> _Directions_: Please output exactly the part of the records below that opens with the line containing "Select resistor R23 symbol" and closes with the line containing "Task: Click the Forecasted", both lines included, and nothing else.

> _Provided data_:
□ □ □
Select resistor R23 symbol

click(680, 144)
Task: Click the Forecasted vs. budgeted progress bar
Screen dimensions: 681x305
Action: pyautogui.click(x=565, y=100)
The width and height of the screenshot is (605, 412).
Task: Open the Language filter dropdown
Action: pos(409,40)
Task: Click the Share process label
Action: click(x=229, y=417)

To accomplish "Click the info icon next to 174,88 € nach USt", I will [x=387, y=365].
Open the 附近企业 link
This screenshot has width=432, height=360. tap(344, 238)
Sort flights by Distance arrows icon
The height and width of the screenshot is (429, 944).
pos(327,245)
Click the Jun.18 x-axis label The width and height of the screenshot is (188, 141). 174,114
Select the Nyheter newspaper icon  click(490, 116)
□ □ □
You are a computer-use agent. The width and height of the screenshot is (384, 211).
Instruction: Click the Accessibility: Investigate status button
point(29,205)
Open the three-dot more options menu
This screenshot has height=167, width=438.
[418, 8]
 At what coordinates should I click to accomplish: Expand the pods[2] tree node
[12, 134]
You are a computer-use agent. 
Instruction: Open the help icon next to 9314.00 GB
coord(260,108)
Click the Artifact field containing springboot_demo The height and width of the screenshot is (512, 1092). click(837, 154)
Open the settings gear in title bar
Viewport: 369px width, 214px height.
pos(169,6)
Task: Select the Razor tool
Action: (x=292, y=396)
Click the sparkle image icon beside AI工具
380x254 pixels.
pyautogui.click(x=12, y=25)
□ □ □
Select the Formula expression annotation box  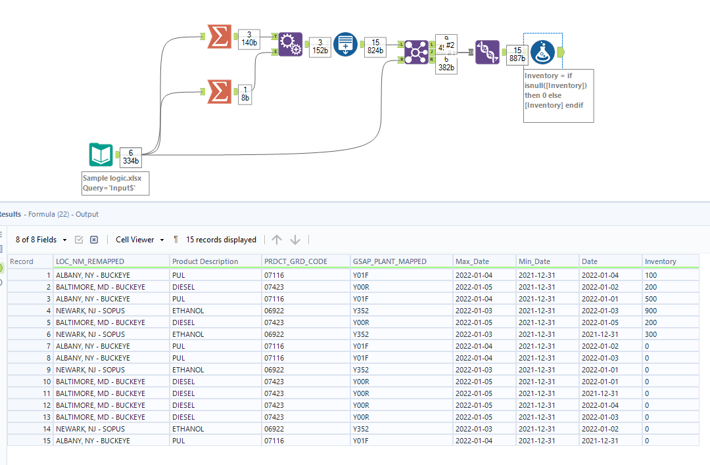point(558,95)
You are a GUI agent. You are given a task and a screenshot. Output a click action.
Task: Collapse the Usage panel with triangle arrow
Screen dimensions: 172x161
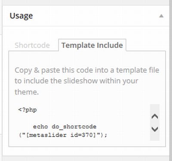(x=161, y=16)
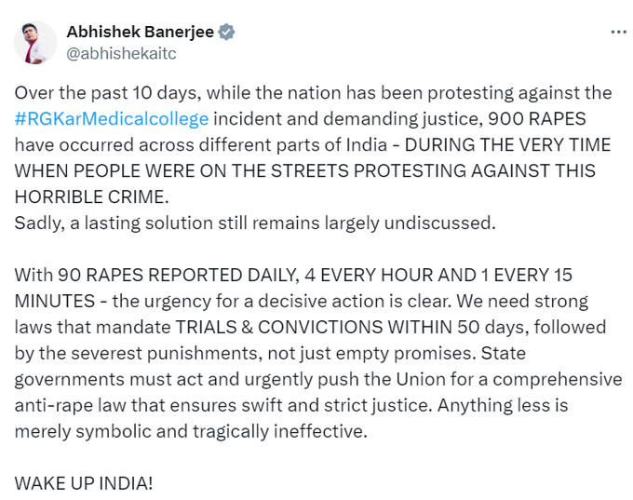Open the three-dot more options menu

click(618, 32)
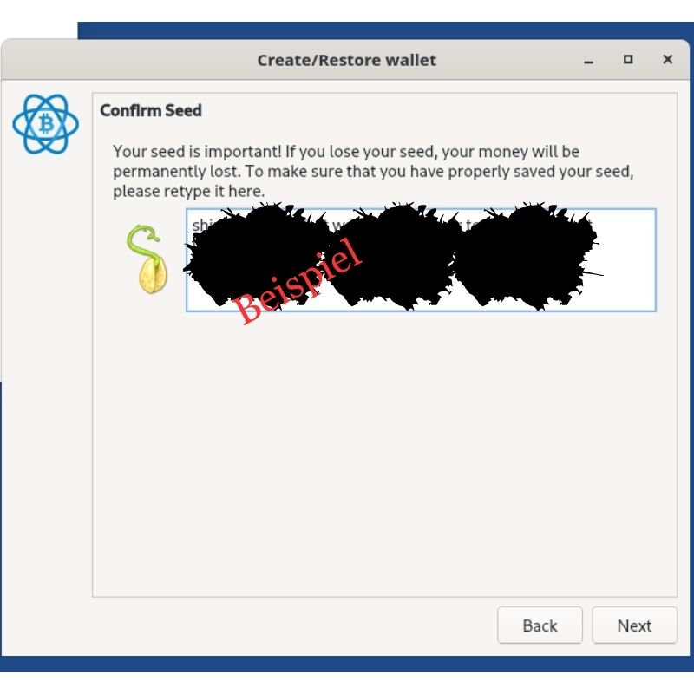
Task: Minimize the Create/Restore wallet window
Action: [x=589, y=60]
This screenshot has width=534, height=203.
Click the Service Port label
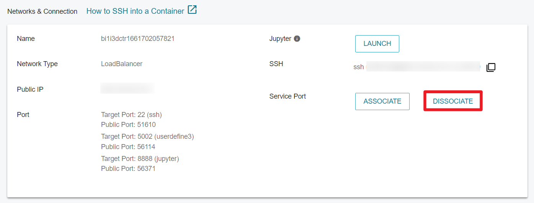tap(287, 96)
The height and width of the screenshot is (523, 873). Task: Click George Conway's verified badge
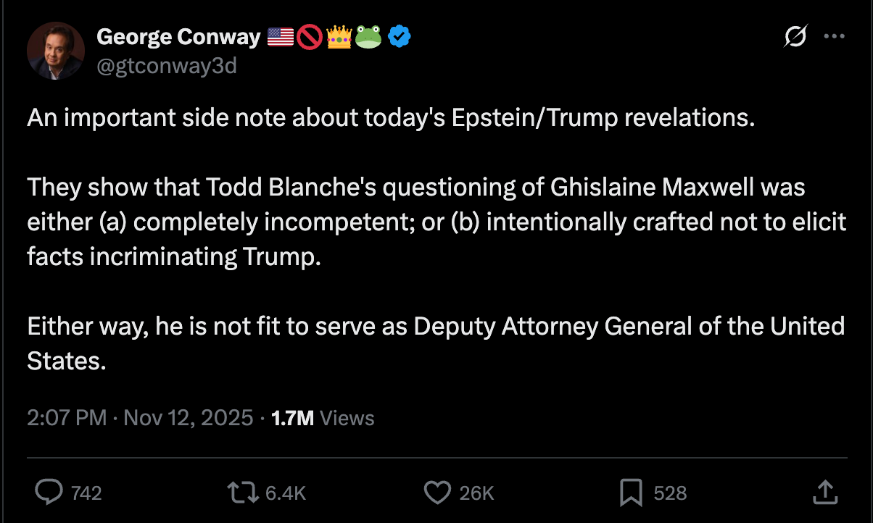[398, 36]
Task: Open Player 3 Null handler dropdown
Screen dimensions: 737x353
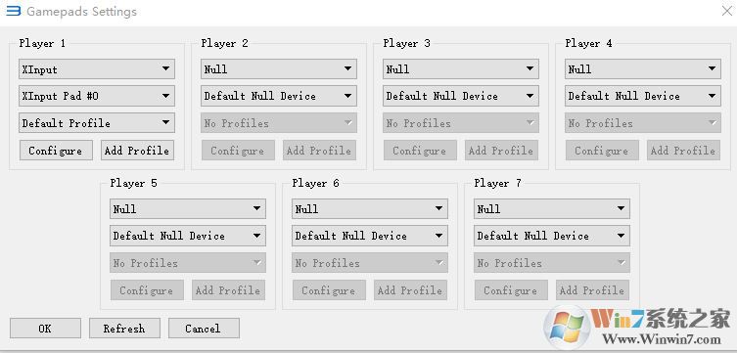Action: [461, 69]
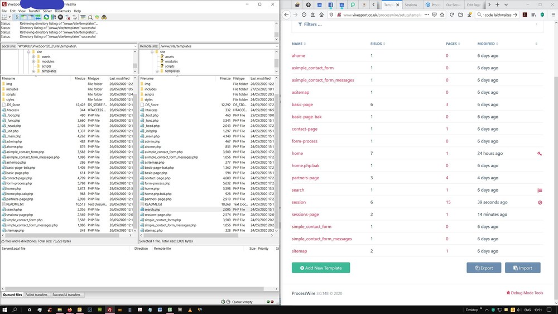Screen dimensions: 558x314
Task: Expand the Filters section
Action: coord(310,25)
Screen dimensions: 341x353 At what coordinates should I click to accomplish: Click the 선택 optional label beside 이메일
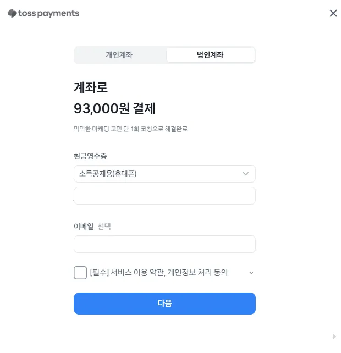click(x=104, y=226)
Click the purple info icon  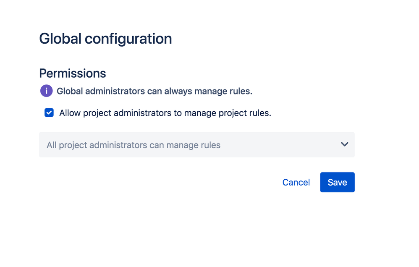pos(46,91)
□ □ □
> _Task result_:
Select resistor R23 symbol

click(680, 144)
Task: Click the Forecasted vs. budgeted progress bar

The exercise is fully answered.